Objective A: In the passage below about the charity Tassibee, reproduce word for word the stretch from "The centre works" through "speaking no English.".

-- BEGIN Passage given --

Tassibee is a locally respected charity, originally founded in 1993 as a volunteer-led support group for isolated and socially excluded Pakistani women in Rotherham. Over the years, the centre has delivered a range of successful, innovative and capacity-building projects that focus on transforming the lives of British Muslim Asian women, by creating opportunities for women of all ages. Tassibee encourages improved health and wellbeing, using the social model of understanding and alleviating loneliness; this encourages different generations of women, such as young and elderly women, single mothers, widows and carers, to come together. The organisation won Project of the Year at Rotherham Community Achievement Awards in 2015 for making an outstanding contribution to people and communities in the city for over 25 years.

The centre works with first-generation migrants, including recently married women, and older dependants who have come to this country to join other family members. Our long-standing relationships with many partner organisations, alongside our religious and cultural credibility in the community, enable us to do this successfully. Tassibee also recognises that there are children living in second- and third-generation households with parents speaking no English.

-- END Passage given --
-- BEGIN Extracted material --

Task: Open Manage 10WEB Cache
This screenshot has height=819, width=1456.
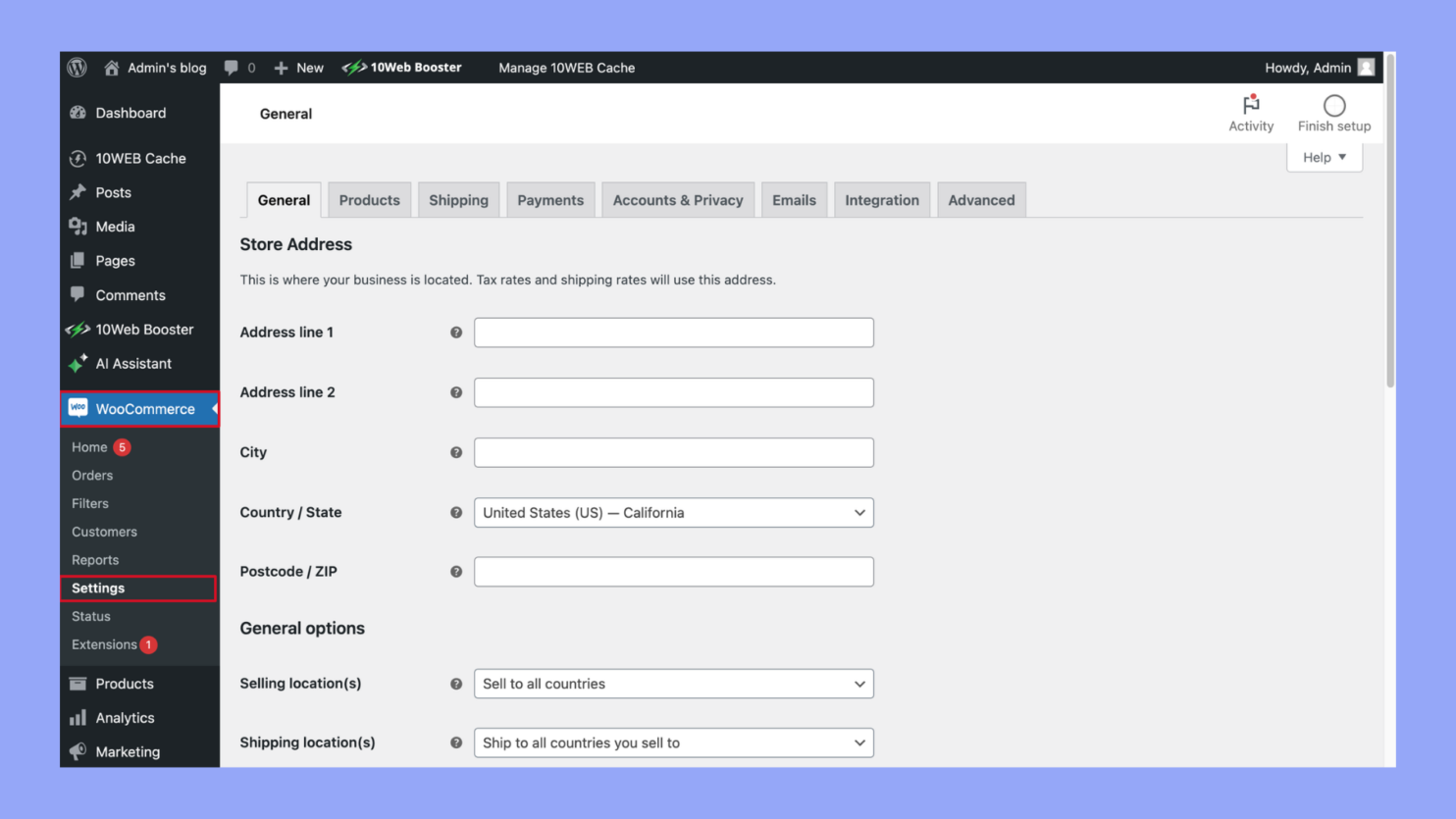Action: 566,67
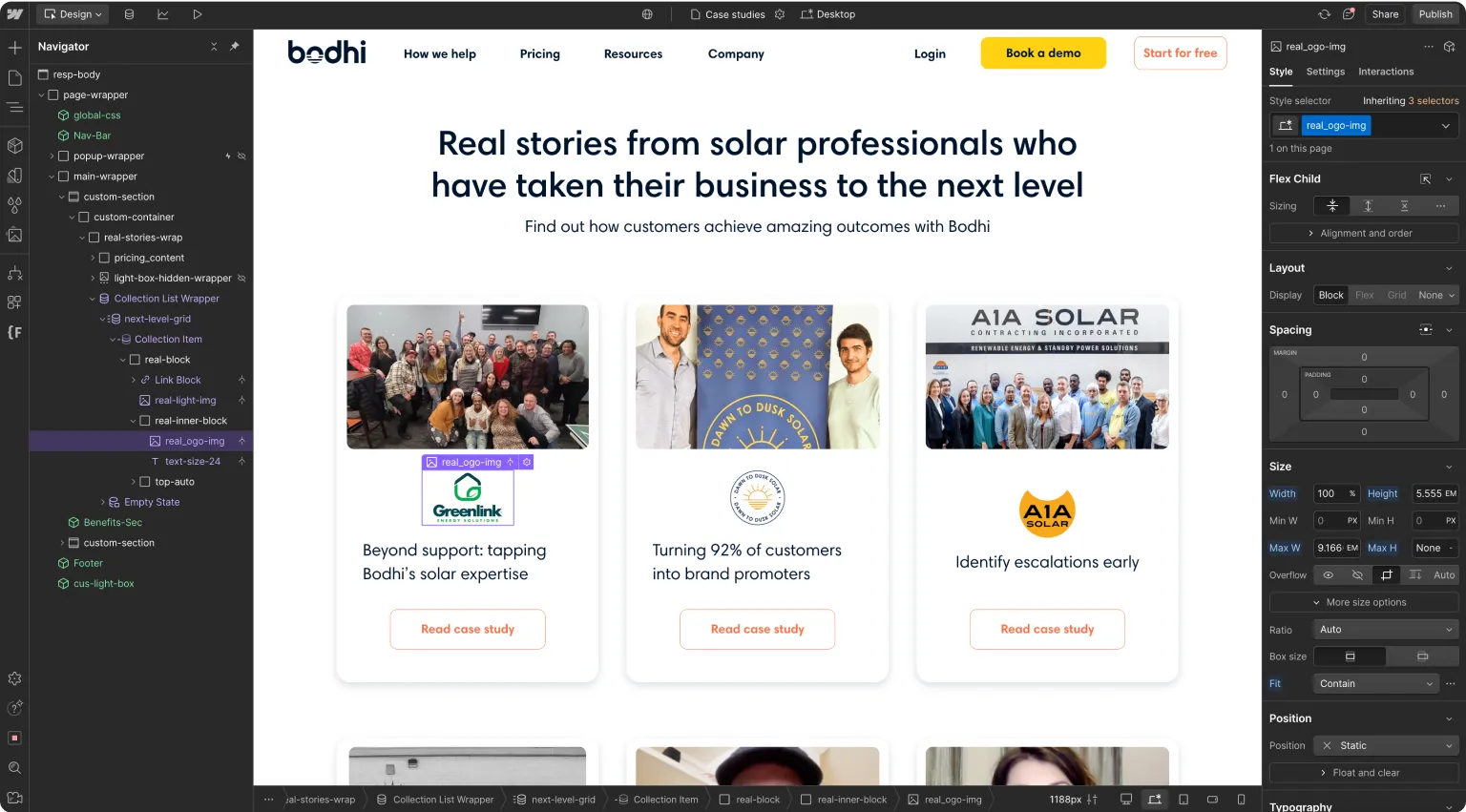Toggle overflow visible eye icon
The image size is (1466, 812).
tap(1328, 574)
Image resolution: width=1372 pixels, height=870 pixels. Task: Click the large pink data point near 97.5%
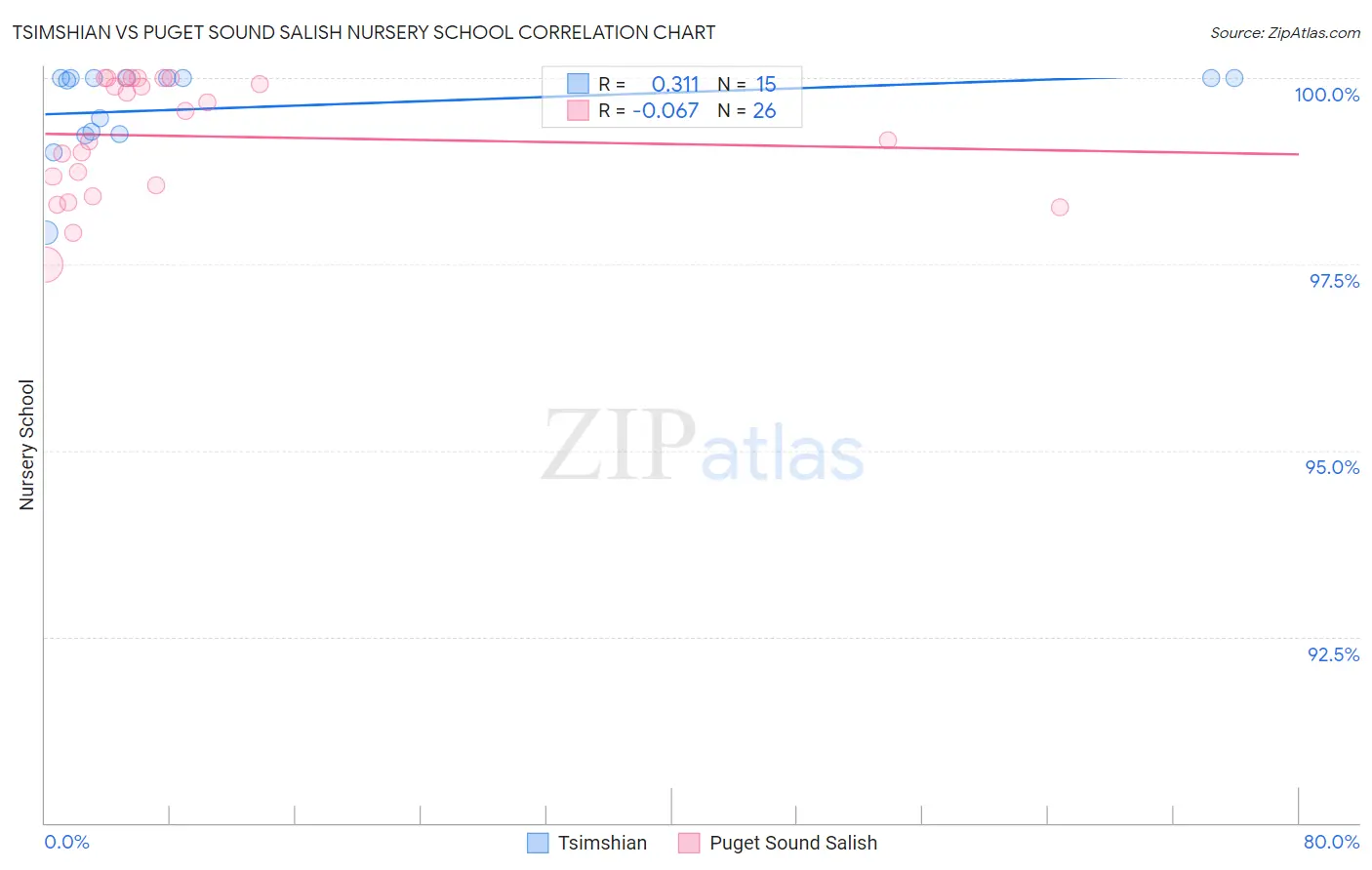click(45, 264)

-- END Extracted material --

Objective B: Render every line of the records above as a JSON list of strings, one string per line, with blank lines omitted and the pictures left out.

Exercise result A:
The centre works with first-generation migrants, including recently married women, and older dependants who have come to this country to join other family members. Our long-standing relationships with many partner organisations, alongside our religious and cultural credibility in the community, enable us to do this successfully. Tassibee also recognises that there are children living in second- and third-generation households with parents speaking no English.

Exercise result B:
[
  "Task: Open Manage 10WEB Cache",
  "This screenshot has height=819, width=1456.",
  "Action: 566,67",
  "Toggle overflow visible eye icon",
  "The image size is (1466, 812).",
  "tap(1328, 574)",
  "Image resolution: width=1372 pixels, height=870 pixels. Task: Click the large pink data point near 97.5%",
  "click(45, 264)"
]